In the case of Groupon, there was very little innovation, so riding the wave
over an incumbent seemed on obvious. However many have tried, but few have
executed as well as Samwer and in the end Samwer proved the business was too
simple to emulate.

I don't think in the case of Stripe and Square that emulation will be a viable
strategy. Payments by their very nature suggest an extremely high level of
trust. Short term emulation would seem to breach that trust. I wouldn't invest
the time nor money in a platform which is inherently built to sellout.

Pinterest on the other hand...well...good luck!

------
confluence
First thing - this is written by a "media guy" and looks essentially like a
practice PR piece - <http://paulgraham.com/submarine.html>.

Second - whatever the source of the article it still has a point.

The Samwers do execute reasonably competently and they do help bring new
things to market.

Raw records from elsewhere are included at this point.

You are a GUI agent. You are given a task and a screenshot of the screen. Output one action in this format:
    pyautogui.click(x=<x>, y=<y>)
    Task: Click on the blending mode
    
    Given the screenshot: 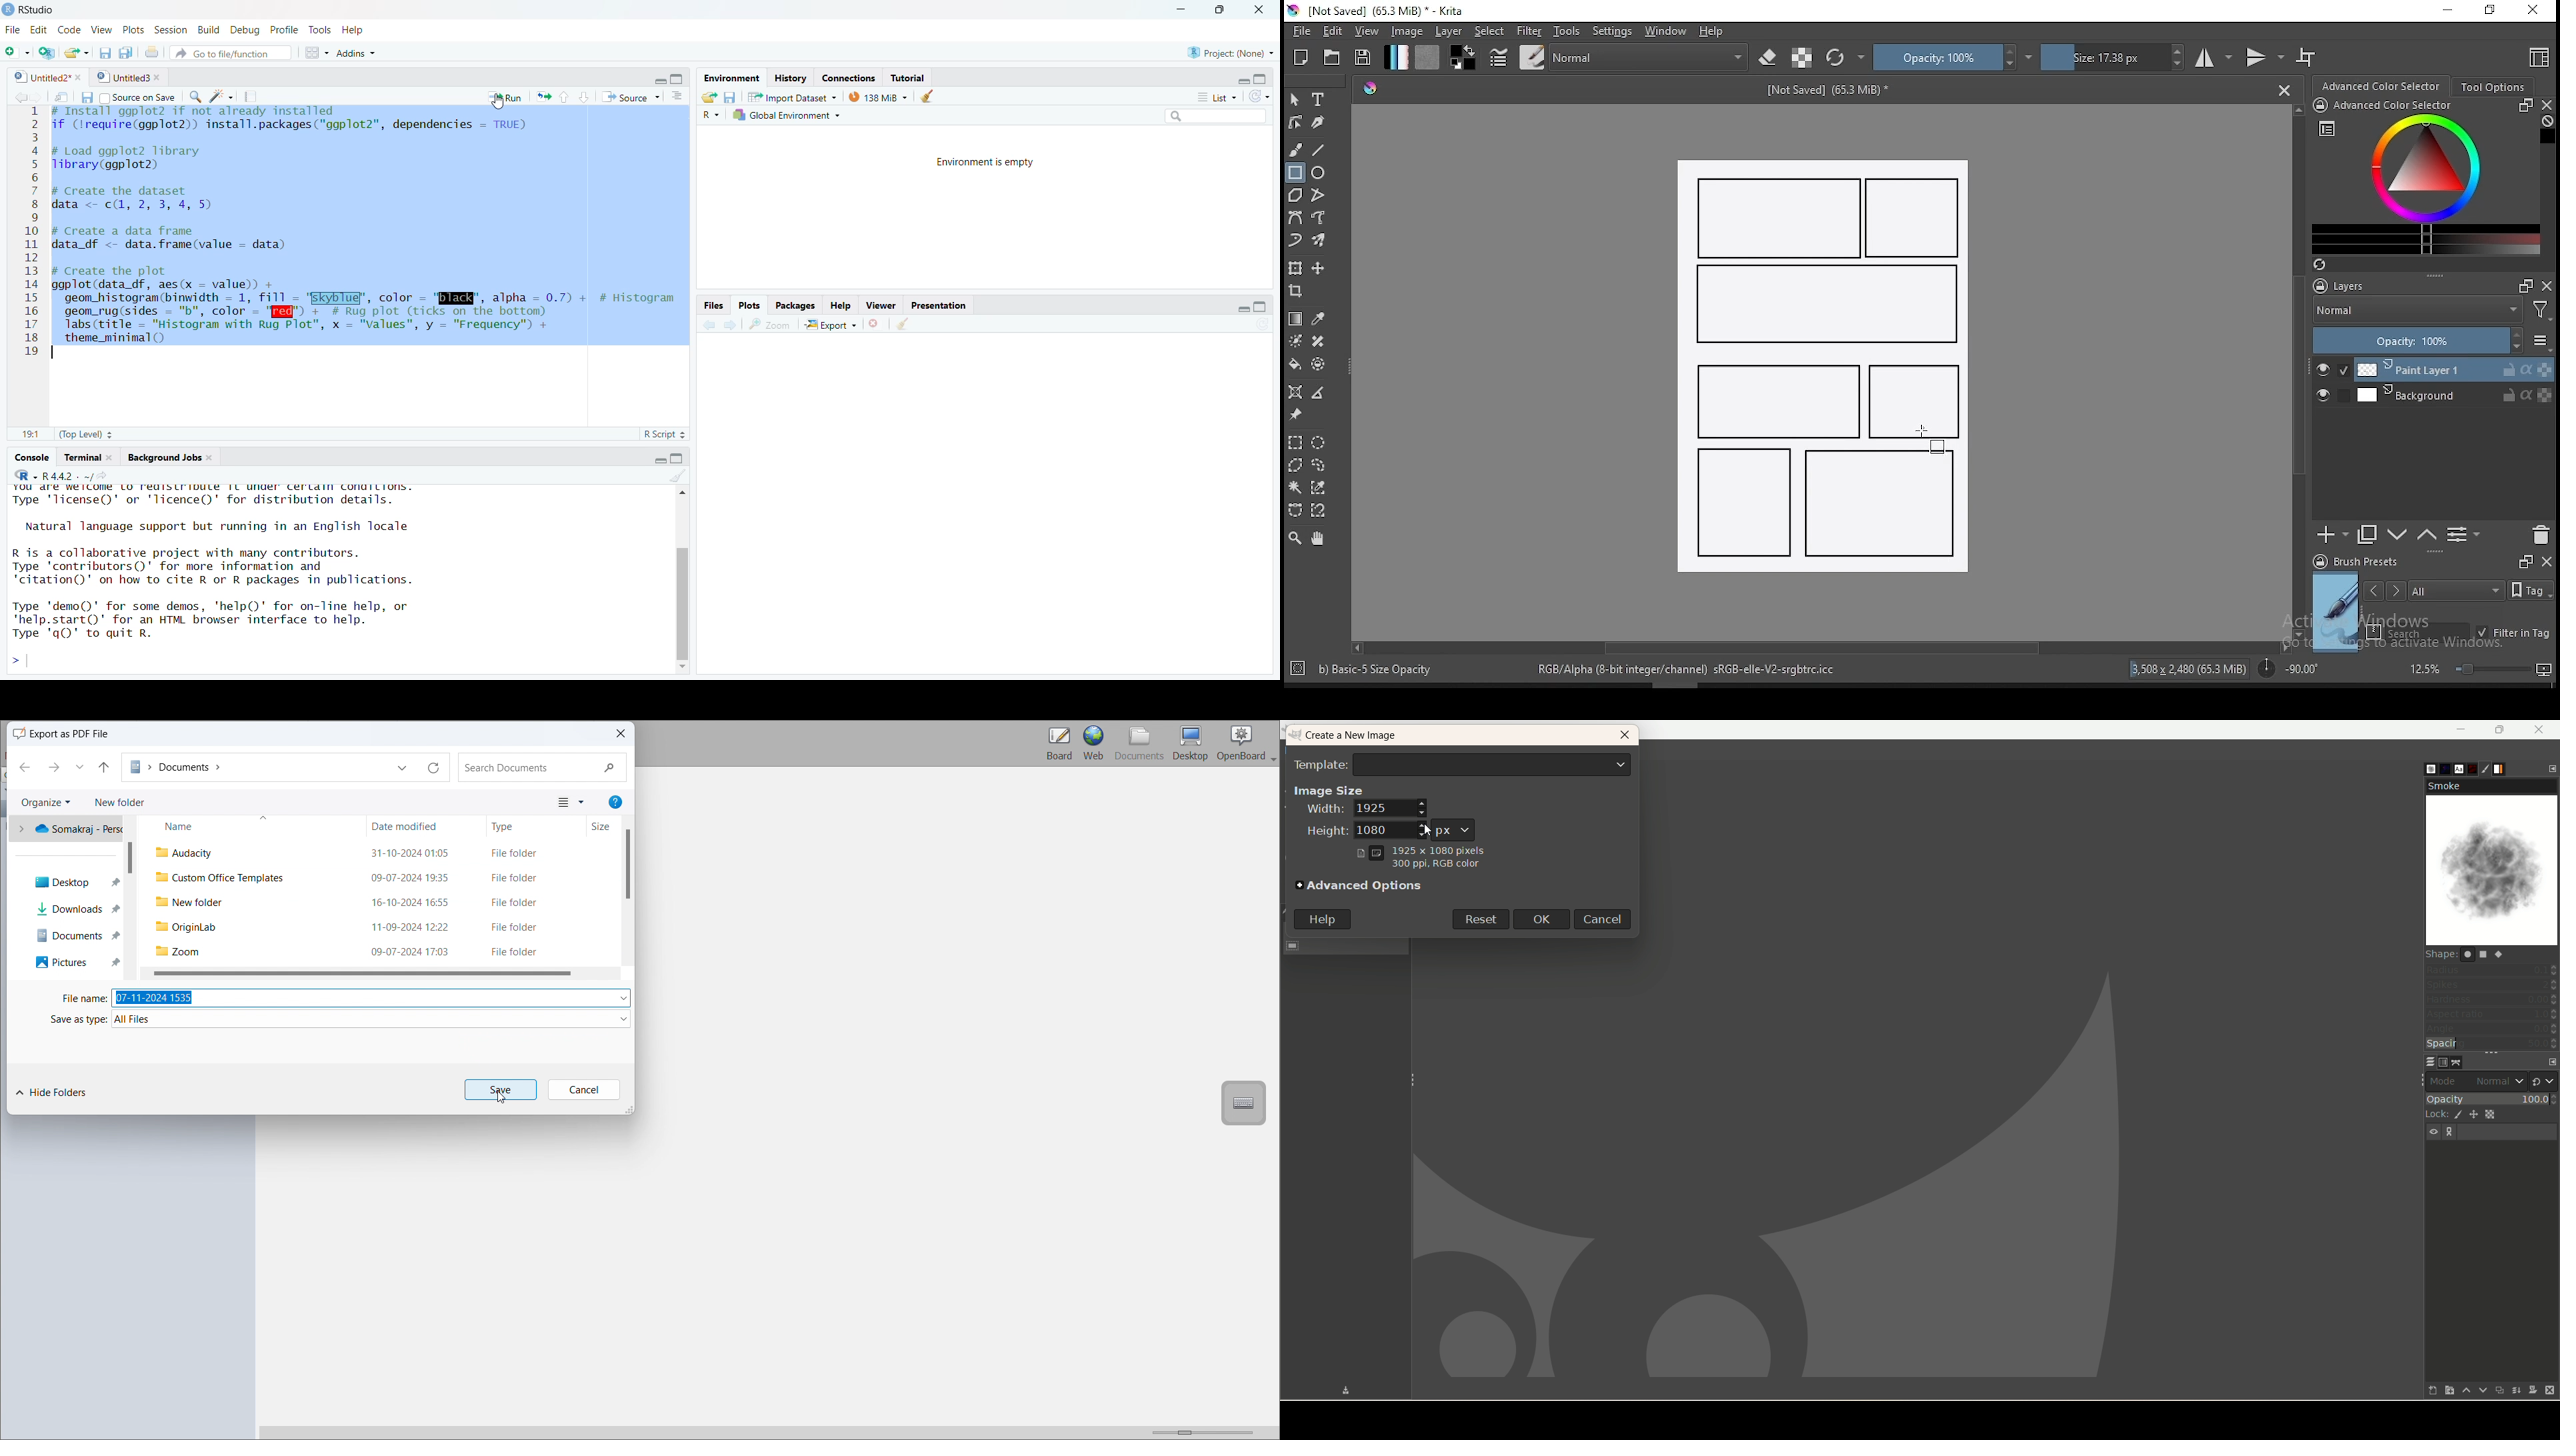 What is the action you would take?
    pyautogui.click(x=1650, y=57)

The thing that most people don't like is that they succeed
and put bed to the lie that original ideas drive markets - when timing,
location and execution matter more. See Apple's success in bringing copied
tech to mass market consumption - one of the biggest companies in the world is
a copycat and that is perfectly fine for Apple buying consumers.

------
erichocean
I wonder if this is actually a knock against the common incubator/VC idea that
"founders/team are everything".

Clearly that's not how the Samwer brothers operate, where a viable business
model that "clicks" for whatever reason is all that matters.

They simply hire qualified people to execute an existing idea, and then pump
massive marketing dollars to establish the company. There's ZERO evidence that
they go into a market _because_ they have "a great team", which AFAICT, is all
something like Y Combinator really cares about.

It's interesting nonetheless -- perhaps there's multiple ways to start and
scale new companies?

------
javajosh
The Samwers are exploiting the incredibly inadequate web of trust we have on
the internet. It's incredible to me that we're willing to spend money with
completely virtual entities and expect things to work out. Is our trust in
regulation and the rule of law that solid? Especially in emerging markets?

------
therandomguy
Business 101 teaches you that if barriers to entry are low there will be many
competitors. Why is this so surprising for people? It is good for the
consumer. It always has been.

In the SWOT section of your business plan, under W, if you didn't have Samwer
brothers you need to rethink it a bit.

------
rebelnz
I trialled for their Aus arm and promptly walked out after finally getting an
answer to how much they (don't) pay. I took a job a week later for double what
they offered which is still an average wage. I have no respect for these guys.

------
anuraj
Execution is key, ideas can be easily copied.